Section 2. Appointments to committees shall be limited to the Regular Members, but an individual who is not a Regular Member may be invited to assist the Committee.
Section 1. The Board of Directors shall appoint an Executive Director who shall also serve as Secretary of the Board of Directors and the Executive Committee. The Executive Director shall be responsible for staffing and maintaining the Committee offices. Other duties and functions may be assigned to the Executive Director by the Board of Directors or Executive Committee, including but not limited to:
a. Preservation of the Committee’s records;
b. Preparation and circulation of all Committee publications;
c. Membership promotion, including recruitment and retention;
d. Maintenance of the Committee’s financial records and budget controls, handling of receipts and disbursements, serving as custodian of all funds as instructed by the Board of Directors through the Treasurer;
e. Service as coordinating officer in all of the Committee’s projects and activities;
f. Fostering effective communication between member organizations;
g. Coordinating and assisting the liaison between members of the Committee and the Executive Branch, Members of Congress and members of various Congressional staffs having responsibilities in matters of education funding; and
h. Assisting the President in matters related to the annual meeting.
Section 1. These Bylaws govern the activities of the Committee. The adoption of any amendments to the Articles of Incorporation and Bylaws shall require two-thirds or the votes cast on such proposition by the membership. Notice in writing of any such amendment must be circulated to the full membership at least ten days in advance of the meeting of the membership at which a vote is to be taken-provided that, if the Executive Committee finds it necessary that the membership act on shorter notice, notice shall be waived, but approval of an amendment under such circumstances shall require four -fifths of the votes cast.

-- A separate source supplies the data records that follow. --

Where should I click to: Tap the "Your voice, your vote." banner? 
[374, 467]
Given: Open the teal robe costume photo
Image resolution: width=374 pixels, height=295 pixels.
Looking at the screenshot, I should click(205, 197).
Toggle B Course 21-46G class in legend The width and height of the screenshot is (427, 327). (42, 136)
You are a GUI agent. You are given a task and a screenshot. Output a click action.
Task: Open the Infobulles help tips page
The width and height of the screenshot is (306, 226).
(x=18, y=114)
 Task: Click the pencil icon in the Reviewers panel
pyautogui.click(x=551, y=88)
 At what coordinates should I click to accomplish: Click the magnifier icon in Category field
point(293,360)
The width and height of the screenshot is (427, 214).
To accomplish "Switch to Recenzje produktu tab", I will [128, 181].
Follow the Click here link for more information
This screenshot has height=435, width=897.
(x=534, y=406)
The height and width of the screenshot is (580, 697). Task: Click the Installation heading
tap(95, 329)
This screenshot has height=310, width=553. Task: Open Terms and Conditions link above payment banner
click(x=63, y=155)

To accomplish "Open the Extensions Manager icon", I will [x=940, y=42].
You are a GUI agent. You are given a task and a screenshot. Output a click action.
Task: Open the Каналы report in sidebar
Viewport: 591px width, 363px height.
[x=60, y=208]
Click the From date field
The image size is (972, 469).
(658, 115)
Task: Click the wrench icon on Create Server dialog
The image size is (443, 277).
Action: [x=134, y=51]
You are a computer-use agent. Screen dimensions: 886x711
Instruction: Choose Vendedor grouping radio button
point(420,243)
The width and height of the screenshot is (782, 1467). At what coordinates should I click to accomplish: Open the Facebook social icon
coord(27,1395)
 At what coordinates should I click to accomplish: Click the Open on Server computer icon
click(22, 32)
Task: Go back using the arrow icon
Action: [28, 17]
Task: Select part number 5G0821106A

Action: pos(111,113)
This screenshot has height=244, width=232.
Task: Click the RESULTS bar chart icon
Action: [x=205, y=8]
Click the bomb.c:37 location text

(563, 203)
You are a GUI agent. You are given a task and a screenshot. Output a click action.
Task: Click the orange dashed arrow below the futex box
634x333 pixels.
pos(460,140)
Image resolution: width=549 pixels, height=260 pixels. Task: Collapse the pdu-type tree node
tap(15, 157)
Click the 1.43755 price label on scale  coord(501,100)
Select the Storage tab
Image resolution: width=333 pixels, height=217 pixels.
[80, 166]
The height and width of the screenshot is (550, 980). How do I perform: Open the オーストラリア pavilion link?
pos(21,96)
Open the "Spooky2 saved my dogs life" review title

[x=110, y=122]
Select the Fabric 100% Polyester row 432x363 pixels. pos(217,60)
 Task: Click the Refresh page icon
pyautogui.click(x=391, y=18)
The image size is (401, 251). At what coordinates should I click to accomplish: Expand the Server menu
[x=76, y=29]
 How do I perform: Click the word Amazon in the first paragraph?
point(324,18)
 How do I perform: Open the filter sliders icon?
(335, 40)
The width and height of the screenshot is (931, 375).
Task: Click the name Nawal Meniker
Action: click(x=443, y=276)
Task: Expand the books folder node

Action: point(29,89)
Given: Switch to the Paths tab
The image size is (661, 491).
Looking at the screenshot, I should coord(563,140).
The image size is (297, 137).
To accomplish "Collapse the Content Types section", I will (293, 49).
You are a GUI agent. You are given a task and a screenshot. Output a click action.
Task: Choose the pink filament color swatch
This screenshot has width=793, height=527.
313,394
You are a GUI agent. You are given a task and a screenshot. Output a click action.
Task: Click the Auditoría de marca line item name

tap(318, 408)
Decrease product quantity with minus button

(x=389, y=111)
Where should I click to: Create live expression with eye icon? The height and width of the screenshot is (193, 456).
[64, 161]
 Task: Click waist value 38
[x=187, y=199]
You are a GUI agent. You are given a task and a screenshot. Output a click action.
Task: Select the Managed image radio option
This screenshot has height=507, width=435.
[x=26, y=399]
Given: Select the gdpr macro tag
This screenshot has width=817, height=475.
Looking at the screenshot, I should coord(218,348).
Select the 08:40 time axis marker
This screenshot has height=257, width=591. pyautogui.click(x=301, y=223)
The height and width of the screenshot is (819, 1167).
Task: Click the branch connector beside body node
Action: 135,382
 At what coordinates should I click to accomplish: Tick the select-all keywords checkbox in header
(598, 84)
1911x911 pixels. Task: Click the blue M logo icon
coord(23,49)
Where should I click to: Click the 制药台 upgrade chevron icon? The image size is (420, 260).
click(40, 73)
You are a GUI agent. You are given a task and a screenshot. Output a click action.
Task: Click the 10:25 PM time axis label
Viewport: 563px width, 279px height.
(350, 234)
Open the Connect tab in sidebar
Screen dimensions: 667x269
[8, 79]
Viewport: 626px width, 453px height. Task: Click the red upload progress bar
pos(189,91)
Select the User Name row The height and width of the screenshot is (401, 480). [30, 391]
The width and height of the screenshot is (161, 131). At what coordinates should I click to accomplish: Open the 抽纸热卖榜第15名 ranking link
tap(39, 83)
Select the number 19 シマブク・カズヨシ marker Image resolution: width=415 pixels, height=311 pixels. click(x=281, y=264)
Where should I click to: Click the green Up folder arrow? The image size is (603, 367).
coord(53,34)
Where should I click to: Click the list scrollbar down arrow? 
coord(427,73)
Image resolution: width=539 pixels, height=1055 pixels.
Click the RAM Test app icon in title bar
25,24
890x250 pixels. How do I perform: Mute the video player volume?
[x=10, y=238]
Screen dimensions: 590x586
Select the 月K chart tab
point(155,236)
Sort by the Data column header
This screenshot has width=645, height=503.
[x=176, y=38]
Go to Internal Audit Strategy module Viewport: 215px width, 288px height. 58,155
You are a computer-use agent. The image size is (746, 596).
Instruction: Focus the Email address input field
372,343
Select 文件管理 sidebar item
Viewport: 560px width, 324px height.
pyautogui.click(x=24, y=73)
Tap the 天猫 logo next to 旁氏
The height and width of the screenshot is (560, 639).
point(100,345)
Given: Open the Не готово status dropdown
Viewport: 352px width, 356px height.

Article X. Indemnification and Insurance
The Committee may purchase such insurance as identified in Sections 29-599.15 and 29-599.16 of the D.C. Nonprofit Corporations Act so as to make available any lawful immunity allowed by the D.C. Nonprofit Corporations Act for Directors, Officers, volunteers, agents and employees of the Committee.
Article XI-Effective Date
Section 1. The Bylaws set forth herein were adopted by the members of the Committee at the meeting in Washington, D.C., on June 3, 1976 and amended February 23, 1982 and December 5, 1984 and December 6, 1985 and December 1, 1989 and December 5, 1997, October 1998 and December 9, 2011.
Board of Directors
Duties as provided in the Bylaws
- Establish CEF policy
- Providing the officers and Executive Committee with guidance on other matters as they see appropriate
- Determine regulations governing payment and collection of dues
- Manage the property and financial affairs
- Provide for the publications of the Committee
- Appoint and determine the salaries of the executive director and committee staff in accordance with the general policies of the board of directors
- Publish a record of the annual meeting
Duties as provided in the Bylaws
- Elect officers (President, Vice President, and Treasurer) and Board of Directors
(President appoints four additional Board members)
- Amend Bylaws
- Approves the budget and dues structure
Duties as provided in the bylaws for President
- Serve as chairman of the Board of Directors
- Serve as chairman of the Executive Committee
- Ex-Officio member of all appointed committees
- May assign and delegate duties and shall be responsible for all activities within the committee.